Stored data:
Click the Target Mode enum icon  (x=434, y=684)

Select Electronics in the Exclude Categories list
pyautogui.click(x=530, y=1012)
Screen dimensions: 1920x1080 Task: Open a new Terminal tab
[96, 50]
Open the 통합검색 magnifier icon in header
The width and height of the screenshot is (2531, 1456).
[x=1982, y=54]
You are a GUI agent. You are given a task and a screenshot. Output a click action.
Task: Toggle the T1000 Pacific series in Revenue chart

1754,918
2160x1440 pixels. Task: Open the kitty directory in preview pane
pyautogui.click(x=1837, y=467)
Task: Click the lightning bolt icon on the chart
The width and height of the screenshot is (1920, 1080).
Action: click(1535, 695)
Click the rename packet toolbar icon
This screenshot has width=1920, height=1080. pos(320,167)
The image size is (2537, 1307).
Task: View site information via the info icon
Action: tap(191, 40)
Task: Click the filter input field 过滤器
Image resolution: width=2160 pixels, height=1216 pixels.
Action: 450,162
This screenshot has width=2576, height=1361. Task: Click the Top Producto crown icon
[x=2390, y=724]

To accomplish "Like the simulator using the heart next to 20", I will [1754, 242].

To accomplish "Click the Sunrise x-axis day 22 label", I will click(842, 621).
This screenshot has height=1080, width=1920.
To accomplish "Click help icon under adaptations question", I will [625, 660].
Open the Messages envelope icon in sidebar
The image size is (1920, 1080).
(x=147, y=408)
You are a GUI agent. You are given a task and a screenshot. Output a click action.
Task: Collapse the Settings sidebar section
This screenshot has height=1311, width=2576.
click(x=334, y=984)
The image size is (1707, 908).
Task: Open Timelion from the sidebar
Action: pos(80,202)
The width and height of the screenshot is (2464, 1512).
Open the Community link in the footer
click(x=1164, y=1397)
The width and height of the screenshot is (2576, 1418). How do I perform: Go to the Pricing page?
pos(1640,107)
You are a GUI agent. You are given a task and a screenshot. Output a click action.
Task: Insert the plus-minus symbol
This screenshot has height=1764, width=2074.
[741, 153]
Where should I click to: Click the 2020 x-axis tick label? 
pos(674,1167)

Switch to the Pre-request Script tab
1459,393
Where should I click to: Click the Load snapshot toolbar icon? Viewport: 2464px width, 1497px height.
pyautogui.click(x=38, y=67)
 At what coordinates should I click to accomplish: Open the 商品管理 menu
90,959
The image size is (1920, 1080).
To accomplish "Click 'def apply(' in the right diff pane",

» The problem
The records above are to be repeated exactly, in their entirety.

» Response to the exercise
Click the Target Mode enum icon  (x=434, y=684)

Select Electronics in the Exclude Categories list
pyautogui.click(x=530, y=1012)
Screen dimensions: 1920x1080 Task: Open a new Terminal tab
[96, 50]
Open the 통합검색 magnifier icon in header
The width and height of the screenshot is (2531, 1456).
[x=1982, y=54]
You are a GUI agent. You are given a task and a screenshot. Output a click action.
Task: Toggle the T1000 Pacific series in Revenue chart

1754,918
2160x1440 pixels. Task: Open the kitty directory in preview pane
pyautogui.click(x=1837, y=467)
Task: Click the lightning bolt icon on the chart
The width and height of the screenshot is (1920, 1080).
Action: click(1535, 695)
Click the rename packet toolbar icon
This screenshot has width=1920, height=1080. pos(320,167)
The image size is (2537, 1307).
Task: View site information via the info icon
Action: tap(191, 40)
Task: Click the filter input field 过滤器
Image resolution: width=2160 pixels, height=1216 pixels.
Action: 450,162
This screenshot has width=2576, height=1361. Task: Click the Top Producto crown icon
[x=2390, y=724]

To accomplish "Like the simulator using the heart next to 20", I will [1754, 242].

To accomplish "Click the Sunrise x-axis day 22 label", I will click(842, 621).
This screenshot has height=1080, width=1920.
To accomplish "Click help icon under adaptations question", I will [625, 660].
Open the Messages envelope icon in sidebar
The image size is (1920, 1080).
(x=147, y=408)
You are a GUI agent. You are given a task and a screenshot. Output a click action.
Task: Collapse the Settings sidebar section
This screenshot has height=1311, width=2576.
click(x=334, y=984)
The image size is (1707, 908).
Task: Open Timelion from the sidebar
Action: pos(80,202)
The width and height of the screenshot is (2464, 1512).
Open the Community link in the footer
click(x=1164, y=1397)
The width and height of the screenshot is (2576, 1418). How do I perform: Go to the Pricing page?
pos(1640,107)
You are a GUI agent. You are given a task and a screenshot. Output a click action.
Task: Insert the plus-minus symbol
This screenshot has height=1764, width=2074.
[741, 153]
Where should I click to: Click the 2020 x-axis tick label? 
pos(674,1167)

Switch to the Pre-request Script tab
1459,393
Where should I click to: Click the Load snapshot toolbar icon? Viewport: 2464px width, 1497px height.
pyautogui.click(x=38, y=67)
 At what coordinates should I click to accomplish: Open the 商品管理 menu
90,959
The image size is (1920, 1080).
To accomplish "Click 'def apply(' in the right diff pane",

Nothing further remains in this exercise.